(PASSAGE GIVEN)
========================================================================

# Black metal



## Whitenoise (Jul 21, 2008)

Any fans of it here, if so what specific subgenres and bands and what about them  appeals to you? 

  Also any funeral doom metal fans here?


----------



## thebeast76 (Jul 21, 2008)

Drudkh and Immortal are the only two I can recall off the top of my head.
I like the clean guitar and the messy sounding vocals of Immortal, and I like the epic gutteral tone of Drudkh.


----------



## Aden (Jul 22, 2008)

I'm not usually one for genres (save for shit like Korn _not being metal_), and most of the time I could care less what the lyrics are about. If the sound is interesting and good, I'll listen to it.

Am I correct in thinking that the biggest distinction of black metal is the lyrical themes?

/Oh, and I like Dimmu Borgir.
//Call the music police!


----------



## Tilt (Jul 22, 2008)

Aden said:


> I'm not usually one for genres (save for shit like Korn _not being metal_), and most of the time I could care less what the lyrics are about. If the sound is interesting and good, I'll listen to it.
> 
> Am I correct in thinking that the biggest distinction of black metal is the lyrical themes?
> 
> ...




Dimmu Borgir is a great band that doesn't take themselves too seriously. Death Cult Armageddon had some of the funniest picture inserts ever.

========================================================================

(GIVEN TASK) Continue the black metal forum thread above from its last post onward.

========================================================================

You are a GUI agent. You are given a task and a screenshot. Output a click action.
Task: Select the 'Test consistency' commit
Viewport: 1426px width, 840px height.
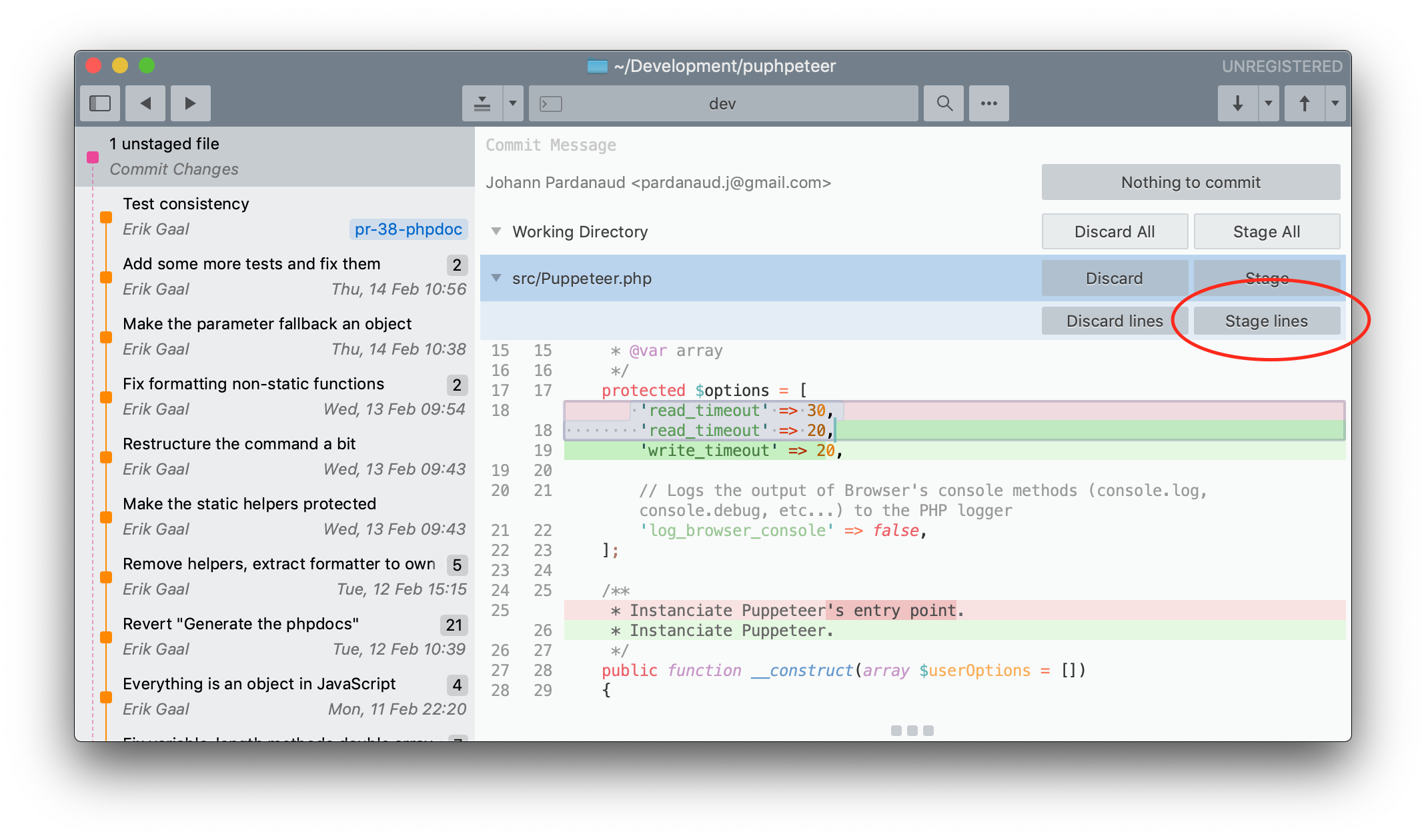click(x=186, y=204)
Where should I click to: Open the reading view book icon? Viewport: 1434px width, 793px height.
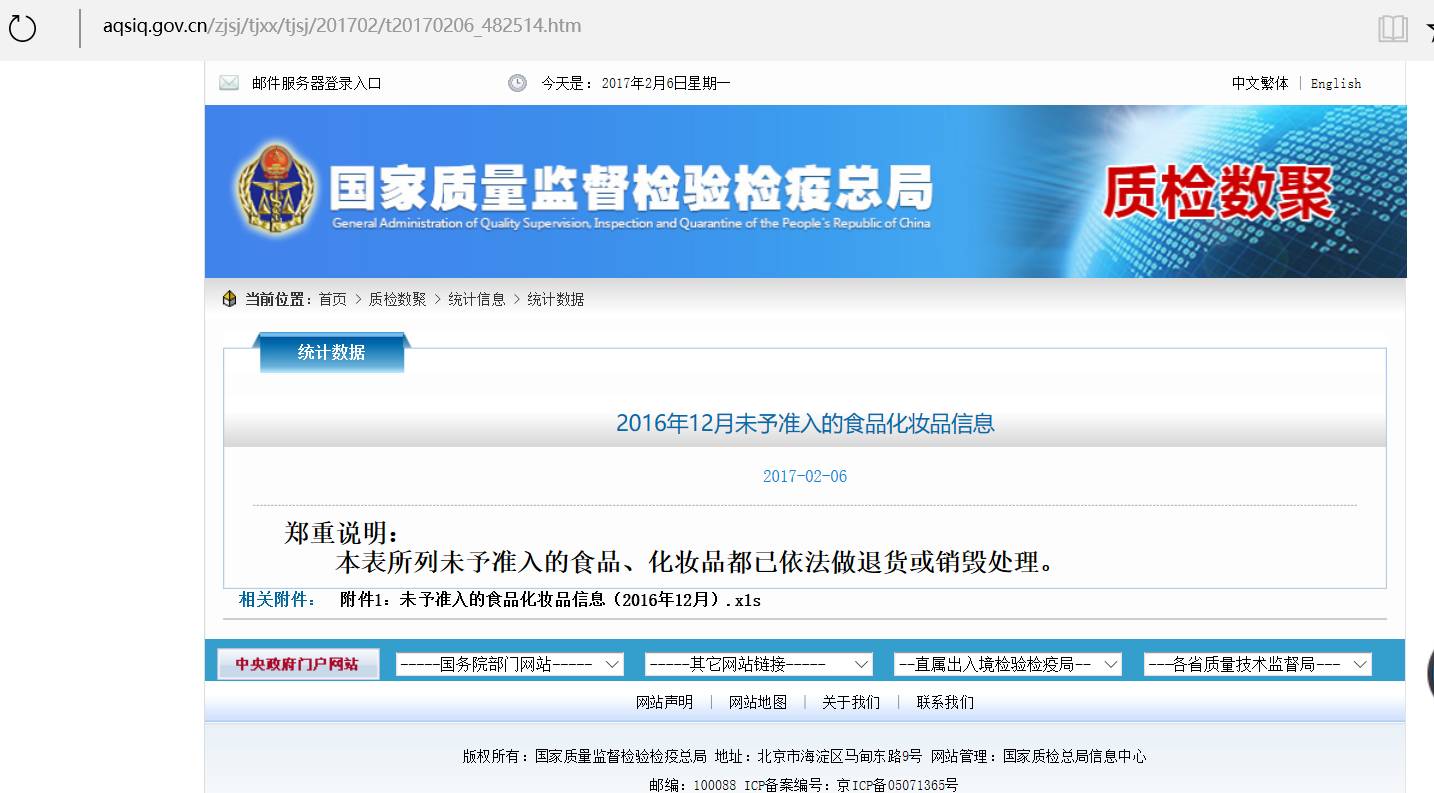click(1392, 28)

========================================================================

(TASK OUTPUT)
My favorite is the one with shagrath getting a jack daniels transfusion with a huge upside-down cross around his neck. what the fuck lol


----------



## Greenbunny45 (Jul 22, 2008)

Um Doom metal and Black metal are totally different types of metal. Doom is depressing and Black is only about satanic, evil stuff. (Of course this is a HUGE generalization, but the point here is that they are totally different)
Doom Metal: http://youtube.com/watch?v=6CFkj6DDn9g
Black Metal: http://youtube.com/watch?v=IWpEu3Nhc9o

I personally only like symphonic metal, because I don't really like music if it doesn't have a melody and stuff. Cradle of Filth is ok, IMO. Its symphonic black metal.


----------



## Magikian (Jul 22, 2008)

> I personally only like symphonic metal, because I don't really like music if it doesn't have a melody and stuff.



What about Progressive or MeloDeath?


----------



## TG. (Jul 22, 2008)

I only listen to small quantities of black metal, and even then it's only bands who have certain members in them. For example, I listen to Arcturus, Borknagar, and Ulver purely because Garm is in it. Emperor also had an album mastered by Garm which I quite liked. Wolves in the Throne room is quite good and a pioneer in the genre. 

I'm mostly a stoner/doom metal listener as far as metal goes. Black metal screeches can get old after a while.


----------



## Whitenoise (Jul 22, 2008)

Greenbunny45 said:


> Um Doom metal and Black metal are totally different types of metal. Doom is depressing and Black is only about satanic, evil stuff. (Of course this is a HUGE generalization, but the point here is that they are totally different)
> Doom Metal: http://youtube.com/watch?v=6CFkj6DDn9g
> Black Metal: http://youtube.com/watch?v=IWpEu3Nhc9o
> 
> I personally only like symphonic metal, because I don't really like music if it doesn't have a melody and stuff. Cradle of Filth is ok, IMO. Its symphonic black metal.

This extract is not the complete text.